A cet effet, au regard de ce fléau qui s’empare surtout de la jeunesse, et qui guette outre mesure les professionnels des médias eux-aussi contaminés aux manques à gagner que leur infligent ces hybrides des médias, DRN réaffirme le rôle capital de l’information vraie, responsable et sans invectives comme une des solutions. En effet, en attendant que l’Etat dispose de capacités technologiques nécessaires et agents compétents en la matière qui traqueraient ces énergumènes, et contrer le développement de leur journalisme populaire sordide, souvent financé par des mains cachées de politiques qui s’en servent pour en découdre indirectement avec leurs rivaux, notre rédaction invite les autorités de notre pays à accroitre la formation des professionnels des presses de manière à cultiver en eux une sensibilité particulière pour l’information investiguée, le refus de diffusion d’articles injurieux ou de fakes-news… Il apparait que le développement d’une presse professionnelle dotée de moyens et de journalistes compétents et bien formés atténuerait la fougue des dilettantes qui s’attribuent faussement le rôle de journalistes et dévalorisent leur métier et leur travail.

L’effort est à consentir aussi du côté de l’audiovisuel (télévision, réalisation de documentaires, mise en scène de feuilletons humoristiques locaux, etc.), avec plusieurs émissions télé et radio, de débats publics démocratiques et ouvertes à tous de manière à minimiser l’auditoire des « faiseurs de live » qui polluent le paysage de notre presse nationale.

Protégeons tous le domaine de l’information, professionnels des médias comme autorités compétentes du ministère de la communication. La presse nationale était en plein essor malgré la crise et les difficultés technologiques modernes. Certains pays comme la Côte-d’Ivoire, pour lutter efficacement contre les usurpateurs de toutes sortes qui trainent leur ventre et leur tare sur le terrain propice des réseaux sociaux, ont amélioré les productions nationales en qualité et en nombre de production. La nature ayant horreur du vide, tant que la presse nationale ne retrouvera pas ses lettres de noblesse et ses règles déontologiques, elle sera inondée par des animateurs des réseaux sociaux.

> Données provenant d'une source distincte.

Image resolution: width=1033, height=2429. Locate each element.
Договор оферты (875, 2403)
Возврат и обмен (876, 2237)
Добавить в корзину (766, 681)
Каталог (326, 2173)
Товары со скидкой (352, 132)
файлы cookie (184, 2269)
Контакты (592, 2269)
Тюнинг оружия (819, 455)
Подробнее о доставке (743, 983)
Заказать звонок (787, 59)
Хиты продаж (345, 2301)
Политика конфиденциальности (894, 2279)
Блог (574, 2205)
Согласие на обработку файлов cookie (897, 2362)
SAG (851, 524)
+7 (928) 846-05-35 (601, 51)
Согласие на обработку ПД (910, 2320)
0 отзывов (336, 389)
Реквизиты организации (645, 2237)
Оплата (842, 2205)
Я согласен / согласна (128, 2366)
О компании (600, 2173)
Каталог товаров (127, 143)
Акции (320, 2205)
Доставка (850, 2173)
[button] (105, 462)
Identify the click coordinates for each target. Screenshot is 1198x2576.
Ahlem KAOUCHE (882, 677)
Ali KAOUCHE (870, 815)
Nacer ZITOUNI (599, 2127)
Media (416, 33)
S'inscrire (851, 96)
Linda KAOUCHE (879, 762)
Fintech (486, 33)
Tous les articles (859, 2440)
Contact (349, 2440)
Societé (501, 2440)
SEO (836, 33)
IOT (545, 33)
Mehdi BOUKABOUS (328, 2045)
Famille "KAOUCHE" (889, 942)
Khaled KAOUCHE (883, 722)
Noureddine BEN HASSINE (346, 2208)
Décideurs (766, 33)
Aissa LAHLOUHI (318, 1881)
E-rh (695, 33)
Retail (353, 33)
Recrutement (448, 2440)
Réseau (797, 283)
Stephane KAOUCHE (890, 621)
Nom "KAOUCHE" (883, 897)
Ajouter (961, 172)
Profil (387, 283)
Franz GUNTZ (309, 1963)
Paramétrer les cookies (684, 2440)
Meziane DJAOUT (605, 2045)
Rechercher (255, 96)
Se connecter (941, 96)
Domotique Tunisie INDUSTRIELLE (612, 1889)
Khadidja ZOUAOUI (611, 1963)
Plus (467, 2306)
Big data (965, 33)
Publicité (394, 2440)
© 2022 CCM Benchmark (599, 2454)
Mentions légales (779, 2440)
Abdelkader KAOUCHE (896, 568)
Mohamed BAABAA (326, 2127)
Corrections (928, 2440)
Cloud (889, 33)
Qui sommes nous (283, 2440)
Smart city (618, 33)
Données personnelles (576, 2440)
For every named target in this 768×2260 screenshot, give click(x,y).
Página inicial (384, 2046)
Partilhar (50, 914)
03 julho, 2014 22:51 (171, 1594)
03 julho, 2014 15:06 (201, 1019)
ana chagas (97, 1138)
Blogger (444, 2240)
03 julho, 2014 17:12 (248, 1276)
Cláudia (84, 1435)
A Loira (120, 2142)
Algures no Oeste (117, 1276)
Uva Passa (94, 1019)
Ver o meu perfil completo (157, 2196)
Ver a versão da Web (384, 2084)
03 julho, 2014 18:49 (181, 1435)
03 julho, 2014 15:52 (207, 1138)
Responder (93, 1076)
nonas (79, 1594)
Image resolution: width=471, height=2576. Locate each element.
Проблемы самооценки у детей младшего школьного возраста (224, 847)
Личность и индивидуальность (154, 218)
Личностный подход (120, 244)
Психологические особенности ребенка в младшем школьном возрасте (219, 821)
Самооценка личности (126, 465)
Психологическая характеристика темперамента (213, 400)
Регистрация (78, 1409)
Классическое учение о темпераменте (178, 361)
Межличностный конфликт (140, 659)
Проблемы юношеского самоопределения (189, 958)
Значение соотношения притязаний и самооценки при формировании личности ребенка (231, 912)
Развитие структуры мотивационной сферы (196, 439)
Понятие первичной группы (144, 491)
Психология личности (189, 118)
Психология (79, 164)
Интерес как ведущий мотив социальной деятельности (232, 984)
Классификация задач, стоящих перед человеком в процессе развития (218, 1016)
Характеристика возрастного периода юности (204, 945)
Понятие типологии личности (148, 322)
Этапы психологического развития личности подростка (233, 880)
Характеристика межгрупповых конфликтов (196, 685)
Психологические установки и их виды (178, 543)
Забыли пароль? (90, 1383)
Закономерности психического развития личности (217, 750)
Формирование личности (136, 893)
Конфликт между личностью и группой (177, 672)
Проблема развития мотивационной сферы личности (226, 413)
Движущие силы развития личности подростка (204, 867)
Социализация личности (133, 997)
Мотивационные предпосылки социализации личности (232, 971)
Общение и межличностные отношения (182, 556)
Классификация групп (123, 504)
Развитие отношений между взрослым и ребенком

Un conseil important pour les consommateurs amoureux de ces post de Facebook ou WhatsApp et les utilisateurs chevronnés des réseaux sociaux, il est dit : « si c’est gratuit, c’est que vous en êtes le produit ». Facebook, Google et consorts vous exposent. Le saviez-vous ? Vos vidéos, audio, textes échangés ou tagués sont tous enregistrés et archivés. Ne pensez pas que vous êtes inattaquables dans ces cas, car une tierce personne peut avoir accès aux informations que vous partagez ou écrivez. N’oubliez pas que Mark Zuckerberg lui-même en a reconnu l’utilisation pour livrer aux enquêteurs de FBI. Le temps viendra peut-être un jour où, épinglé par la justice pour calomnie, injures ou autres…, chacun répondra de ses erreurs du passé sur Facebook (surtout à travers ces live intempestifs à la centrafricaine).

A tous nos lecteurs et à ceux qui utilisent de plus en plus le site de Dandara-Réconciliation News pour s’informer ou diffuser sur notre page Opinion leurs articles : gardons cet espoir que notre partenariat se renforce toujours davantage grâce à votre fidélité d’une part et notre professionnalisme d’autre part. Une information vraie, responsable et sans invectives est ce pacte tissé entre vous et DRN.

Excellent mois d’Août à toutes et à tous.